Полутораглазый стрелец
Шрифт:
Мы и весной тринадцатого года не называли себя футуристами, напротив – всячески открещивались от юрких молодых людей, приклеивших к себе этот ярлык: предисловие к «Садку Судей» говорило об этом достаточно красноречиво. Нам нравился территориальный термин «гилейцы», не обязывавший нас ни к чему. Но Гуро и Матюшин, не вошедшие по случайным причинам в содружество, образованное нами в Таврической губернии, отказались проставить на своем издании слово «Гилея»: оно впервые появляется как групповое обозначение лишь на титульном листе третьего сборника «Союза Молодежи», общества петербургских художников, с которым мы заключили тесный блок.
III
Если не считать вездесущих Бурлюков, центральное место в «Союзе Молодежи» занимала, конечно, Ольга Васильевна Розанова. Это была крупная индивидуальность, человек, твердо знавший, чего он хочет в искусстве, и шедший к намеченной цели особыми, не похожими ни на чьи другие путями. С ней, несмотря на все разногласия, серьезно считались такие непримиримые в своих вкусах художники, как Гончарова и Экстер.

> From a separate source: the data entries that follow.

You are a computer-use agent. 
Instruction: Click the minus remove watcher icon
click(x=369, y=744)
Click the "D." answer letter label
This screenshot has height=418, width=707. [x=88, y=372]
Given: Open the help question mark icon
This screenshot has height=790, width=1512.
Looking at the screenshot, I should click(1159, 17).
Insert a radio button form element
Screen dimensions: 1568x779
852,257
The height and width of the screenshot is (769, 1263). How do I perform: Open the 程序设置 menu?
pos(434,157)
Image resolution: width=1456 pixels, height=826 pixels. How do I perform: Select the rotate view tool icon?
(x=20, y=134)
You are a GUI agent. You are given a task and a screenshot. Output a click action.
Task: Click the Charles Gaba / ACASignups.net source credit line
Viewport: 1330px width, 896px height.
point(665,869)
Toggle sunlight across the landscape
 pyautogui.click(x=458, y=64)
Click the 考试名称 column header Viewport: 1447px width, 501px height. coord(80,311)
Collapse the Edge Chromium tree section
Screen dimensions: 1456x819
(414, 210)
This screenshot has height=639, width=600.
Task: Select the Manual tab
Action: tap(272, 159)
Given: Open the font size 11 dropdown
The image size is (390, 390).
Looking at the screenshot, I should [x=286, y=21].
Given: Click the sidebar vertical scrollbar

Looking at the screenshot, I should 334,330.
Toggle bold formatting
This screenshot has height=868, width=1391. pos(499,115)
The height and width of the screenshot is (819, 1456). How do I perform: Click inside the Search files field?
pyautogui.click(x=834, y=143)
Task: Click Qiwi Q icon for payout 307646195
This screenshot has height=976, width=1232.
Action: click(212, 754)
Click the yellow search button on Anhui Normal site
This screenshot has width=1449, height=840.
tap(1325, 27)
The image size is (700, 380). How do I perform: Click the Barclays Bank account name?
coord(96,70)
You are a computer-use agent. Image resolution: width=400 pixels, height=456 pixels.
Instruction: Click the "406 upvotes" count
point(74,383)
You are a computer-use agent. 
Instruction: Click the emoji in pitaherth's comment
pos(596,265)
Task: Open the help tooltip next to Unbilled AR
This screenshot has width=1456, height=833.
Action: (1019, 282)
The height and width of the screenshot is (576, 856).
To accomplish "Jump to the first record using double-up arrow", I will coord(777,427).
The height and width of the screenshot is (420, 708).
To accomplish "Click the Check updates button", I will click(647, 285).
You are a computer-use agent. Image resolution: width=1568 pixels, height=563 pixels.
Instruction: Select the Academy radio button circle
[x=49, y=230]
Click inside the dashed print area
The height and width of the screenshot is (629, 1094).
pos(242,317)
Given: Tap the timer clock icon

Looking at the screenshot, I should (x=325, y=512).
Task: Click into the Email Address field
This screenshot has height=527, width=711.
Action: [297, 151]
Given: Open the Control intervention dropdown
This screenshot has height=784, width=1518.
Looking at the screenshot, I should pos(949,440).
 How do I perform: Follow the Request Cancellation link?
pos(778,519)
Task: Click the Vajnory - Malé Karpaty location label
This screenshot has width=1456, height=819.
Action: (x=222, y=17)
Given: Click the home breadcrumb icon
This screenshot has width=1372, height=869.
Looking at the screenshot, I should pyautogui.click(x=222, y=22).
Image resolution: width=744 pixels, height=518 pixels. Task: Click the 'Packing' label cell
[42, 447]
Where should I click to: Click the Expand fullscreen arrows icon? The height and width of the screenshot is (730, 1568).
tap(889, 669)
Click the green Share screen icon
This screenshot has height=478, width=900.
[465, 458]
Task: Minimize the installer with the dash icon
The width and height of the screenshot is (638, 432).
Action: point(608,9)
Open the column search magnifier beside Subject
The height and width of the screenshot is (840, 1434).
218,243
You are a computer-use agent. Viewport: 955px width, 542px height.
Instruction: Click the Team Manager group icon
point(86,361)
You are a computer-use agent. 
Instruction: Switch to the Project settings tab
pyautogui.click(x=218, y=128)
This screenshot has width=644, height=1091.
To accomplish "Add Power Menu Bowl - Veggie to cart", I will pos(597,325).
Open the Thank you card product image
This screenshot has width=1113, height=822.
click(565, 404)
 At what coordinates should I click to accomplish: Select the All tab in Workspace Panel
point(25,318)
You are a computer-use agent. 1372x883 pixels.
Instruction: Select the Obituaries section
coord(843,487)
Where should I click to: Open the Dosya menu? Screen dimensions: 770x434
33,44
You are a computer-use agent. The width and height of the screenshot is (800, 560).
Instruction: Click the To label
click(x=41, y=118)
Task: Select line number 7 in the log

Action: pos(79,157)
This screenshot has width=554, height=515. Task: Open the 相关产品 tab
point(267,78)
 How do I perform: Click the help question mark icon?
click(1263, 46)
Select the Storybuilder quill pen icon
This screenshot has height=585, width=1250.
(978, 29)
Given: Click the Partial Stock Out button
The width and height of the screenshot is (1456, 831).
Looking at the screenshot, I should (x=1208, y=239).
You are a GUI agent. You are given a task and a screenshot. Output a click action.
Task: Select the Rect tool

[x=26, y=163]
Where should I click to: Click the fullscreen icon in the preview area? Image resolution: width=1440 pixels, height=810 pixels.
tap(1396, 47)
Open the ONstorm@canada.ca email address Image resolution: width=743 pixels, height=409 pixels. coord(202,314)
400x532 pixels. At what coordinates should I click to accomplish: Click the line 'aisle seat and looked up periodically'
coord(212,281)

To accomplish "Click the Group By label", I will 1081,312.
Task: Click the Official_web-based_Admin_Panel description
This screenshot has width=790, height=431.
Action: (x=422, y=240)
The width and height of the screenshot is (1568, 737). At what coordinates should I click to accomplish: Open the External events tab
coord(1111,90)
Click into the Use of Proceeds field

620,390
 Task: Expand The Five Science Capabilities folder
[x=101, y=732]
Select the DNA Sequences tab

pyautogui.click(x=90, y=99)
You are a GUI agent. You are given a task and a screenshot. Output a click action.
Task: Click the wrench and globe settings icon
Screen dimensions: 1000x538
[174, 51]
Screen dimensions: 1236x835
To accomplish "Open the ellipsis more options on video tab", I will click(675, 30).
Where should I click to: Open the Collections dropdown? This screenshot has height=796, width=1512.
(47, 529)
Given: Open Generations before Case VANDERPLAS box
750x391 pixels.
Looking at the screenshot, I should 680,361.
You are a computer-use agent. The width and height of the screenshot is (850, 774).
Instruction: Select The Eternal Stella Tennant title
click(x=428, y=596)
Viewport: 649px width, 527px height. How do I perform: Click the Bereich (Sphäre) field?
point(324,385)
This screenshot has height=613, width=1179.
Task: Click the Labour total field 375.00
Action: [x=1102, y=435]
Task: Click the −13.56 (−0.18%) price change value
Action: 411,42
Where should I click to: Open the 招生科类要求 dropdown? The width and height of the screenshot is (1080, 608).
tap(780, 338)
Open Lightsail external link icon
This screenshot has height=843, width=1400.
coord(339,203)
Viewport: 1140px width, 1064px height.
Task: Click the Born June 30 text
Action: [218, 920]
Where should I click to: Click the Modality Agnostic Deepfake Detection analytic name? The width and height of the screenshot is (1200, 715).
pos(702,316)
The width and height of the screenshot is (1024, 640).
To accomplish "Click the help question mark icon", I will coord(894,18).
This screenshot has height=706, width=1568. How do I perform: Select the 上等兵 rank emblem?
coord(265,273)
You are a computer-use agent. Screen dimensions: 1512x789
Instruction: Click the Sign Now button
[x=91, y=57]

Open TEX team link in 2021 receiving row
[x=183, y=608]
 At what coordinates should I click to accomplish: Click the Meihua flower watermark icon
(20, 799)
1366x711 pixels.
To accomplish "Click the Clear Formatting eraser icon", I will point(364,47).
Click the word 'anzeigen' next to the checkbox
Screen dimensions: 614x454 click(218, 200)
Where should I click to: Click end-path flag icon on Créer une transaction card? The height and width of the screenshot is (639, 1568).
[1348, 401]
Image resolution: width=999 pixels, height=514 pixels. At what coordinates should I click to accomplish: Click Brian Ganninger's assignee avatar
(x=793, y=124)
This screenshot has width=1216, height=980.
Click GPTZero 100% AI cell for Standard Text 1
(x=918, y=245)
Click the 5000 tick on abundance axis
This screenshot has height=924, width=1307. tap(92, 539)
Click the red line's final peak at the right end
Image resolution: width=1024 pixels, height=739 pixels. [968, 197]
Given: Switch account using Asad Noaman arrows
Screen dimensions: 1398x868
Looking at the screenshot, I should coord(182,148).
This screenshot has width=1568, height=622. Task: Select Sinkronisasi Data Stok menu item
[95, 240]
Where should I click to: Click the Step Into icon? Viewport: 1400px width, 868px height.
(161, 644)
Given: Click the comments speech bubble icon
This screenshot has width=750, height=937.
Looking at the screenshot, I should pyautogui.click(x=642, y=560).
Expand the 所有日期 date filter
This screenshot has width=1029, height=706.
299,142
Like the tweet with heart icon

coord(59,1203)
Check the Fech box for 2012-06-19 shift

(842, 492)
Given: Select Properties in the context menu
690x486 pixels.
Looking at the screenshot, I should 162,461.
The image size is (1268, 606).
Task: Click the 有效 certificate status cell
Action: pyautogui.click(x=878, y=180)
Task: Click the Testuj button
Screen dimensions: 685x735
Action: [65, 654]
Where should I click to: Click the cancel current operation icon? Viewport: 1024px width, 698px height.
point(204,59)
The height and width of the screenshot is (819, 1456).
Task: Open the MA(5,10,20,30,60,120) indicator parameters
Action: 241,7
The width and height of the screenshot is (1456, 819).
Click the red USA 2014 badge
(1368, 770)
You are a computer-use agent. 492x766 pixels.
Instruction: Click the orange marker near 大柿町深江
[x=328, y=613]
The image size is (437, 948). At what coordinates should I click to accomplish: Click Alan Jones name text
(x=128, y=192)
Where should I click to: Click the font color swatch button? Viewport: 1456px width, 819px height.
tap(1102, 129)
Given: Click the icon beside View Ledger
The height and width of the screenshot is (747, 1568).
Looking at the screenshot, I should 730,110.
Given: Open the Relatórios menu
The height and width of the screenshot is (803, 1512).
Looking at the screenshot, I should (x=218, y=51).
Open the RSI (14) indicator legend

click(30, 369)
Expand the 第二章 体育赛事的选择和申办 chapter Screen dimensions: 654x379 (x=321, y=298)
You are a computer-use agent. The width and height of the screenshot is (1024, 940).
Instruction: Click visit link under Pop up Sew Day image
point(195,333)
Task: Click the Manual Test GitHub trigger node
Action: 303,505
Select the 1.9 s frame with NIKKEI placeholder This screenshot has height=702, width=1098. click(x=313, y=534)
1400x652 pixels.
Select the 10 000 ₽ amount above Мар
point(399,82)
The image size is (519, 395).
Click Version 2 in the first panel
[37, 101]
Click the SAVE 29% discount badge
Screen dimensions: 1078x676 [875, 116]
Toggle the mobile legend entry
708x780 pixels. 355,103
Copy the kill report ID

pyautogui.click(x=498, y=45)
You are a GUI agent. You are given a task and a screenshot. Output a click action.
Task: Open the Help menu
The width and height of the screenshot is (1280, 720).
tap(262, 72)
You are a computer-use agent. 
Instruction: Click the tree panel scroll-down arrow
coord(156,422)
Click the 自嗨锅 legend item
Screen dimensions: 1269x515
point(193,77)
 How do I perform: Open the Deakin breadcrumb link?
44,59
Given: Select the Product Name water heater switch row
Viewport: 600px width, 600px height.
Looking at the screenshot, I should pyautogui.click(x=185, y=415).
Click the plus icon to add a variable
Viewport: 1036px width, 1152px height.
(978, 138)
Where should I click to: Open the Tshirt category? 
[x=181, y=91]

Эти три замечательные женщины все время были передовой заставой русской живописи и вносили в окружавшую их среду тот воинственный пыл, без которого оказались бы немыслимы наши дальнейшие успехи. Этим настоящим амазонкам, скифским наездницам прививка французской культуры сообщила только большую сопротивляемость западному «яду», и если ни одна из них не вырезала у себя правой груди, чтобы заменить ее досекинской тубой, то удержали их от этого главным образом соображения эстетического порядка. Как раз на выставке «Союза Молодежи» перед картинами Розановой я встретился после годичной разлуки с Асей Экстер. Она только шесть недель как возвратилась из-за границы.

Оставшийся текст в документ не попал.